До Ивана Михайловича донесся ее дрожащий голос:

— От мужа не уйдешь… Отказываю я тебе, Сеня… Он без меня пропадет, а я, может, его человеком сделаю. Не зови ты меня.

Немцов упрекал ее, сердился:

— Слезы-то твои лукавые…

Евмений то и дело кашлял.

— Тебе лечиться нужно! — сказал Иван.

— Не умру. Я за тебя беспокоюсь. Что-то Реутов стал часто бегать за тобой. Вот мы и вышли на выручку. Поберегись!

— Это тот, с висячим носом?

— Именно, с висячим… — рассмеялся Евмений.

— Я не боюсь. Вот придумал я… Нам нужно посиделки посещать… Там слово-два сказать.

В тот же вечер Иван, Евмений и Семен с гармошкой пошли на посиделки. Навстречу им из дома лилась песня. Ее стонущий мотив был знаком с детства. Когда они вошли, девушки и парни оборвали песню, неловко смолкли.

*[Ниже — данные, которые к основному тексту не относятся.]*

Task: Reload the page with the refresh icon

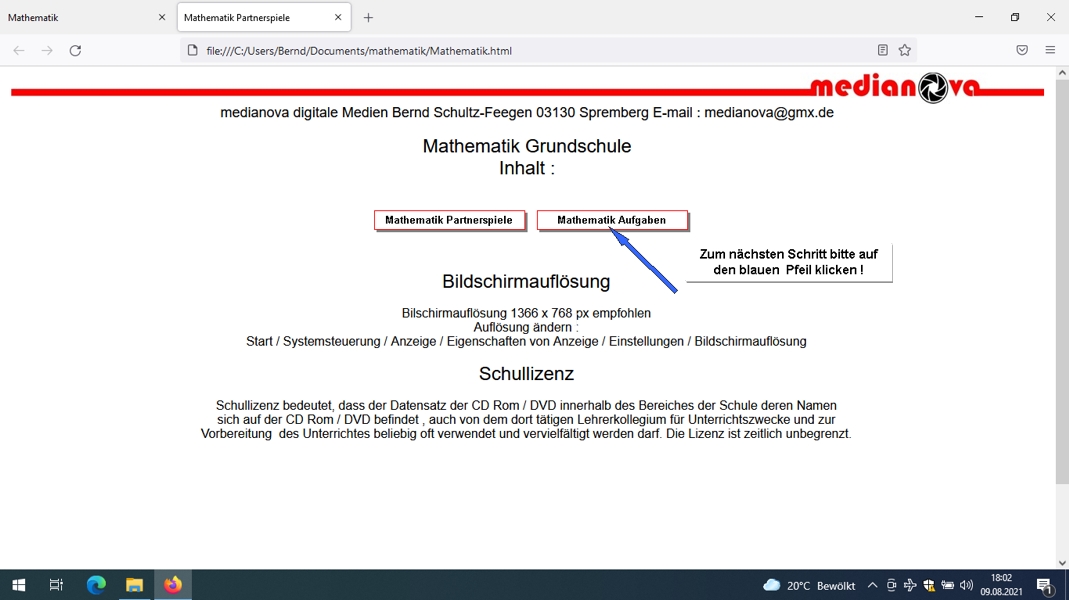Action: 76,50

Иван сказал весело:

— Мы на песню, как на огонек, к вам зашли, а вы замолчали.

— Милости просим.

— Лучше вы нам песню скажите, говорят, много их знаете, — раздались в ответ нестройные голоса.

— Хорошо! — согласился Иван. — Я вас научу песне! — и вскинул голову:

Нелюдимо наше море,
День и ночь шумит оно…

— Ай, песня хороша!

Немцов, усевшись на лавку, быстро подобрал на гармошке напев. Под его пальцами — ширь, жизнь. Гармонь будоражила, вызывала дрожь в сердце.

У печи стоял такой же станок, как у Кочевых, так же пахло мочалом, весной. Рыжая девушка, сидя на скамье, раздирала широкую полосу мочала на тонкие пряди, развешивала их на шнурок, протянутый от печи к окну. Другая, красивая и строгая, опустила руки и слушала, не отрывая глаз от Ивана. Девушки закраснелись, любуясь им.

В роковом его просторе
Много бед погребено…

И он знал, что песня хороша, и поет он хорошо, и сам он в этот час хорош, и все сегодня ему удается.

Когда Немцов сдвинул меха, долго еще хранилось молчание. Потом враз о чем-то заговорили, зашумели.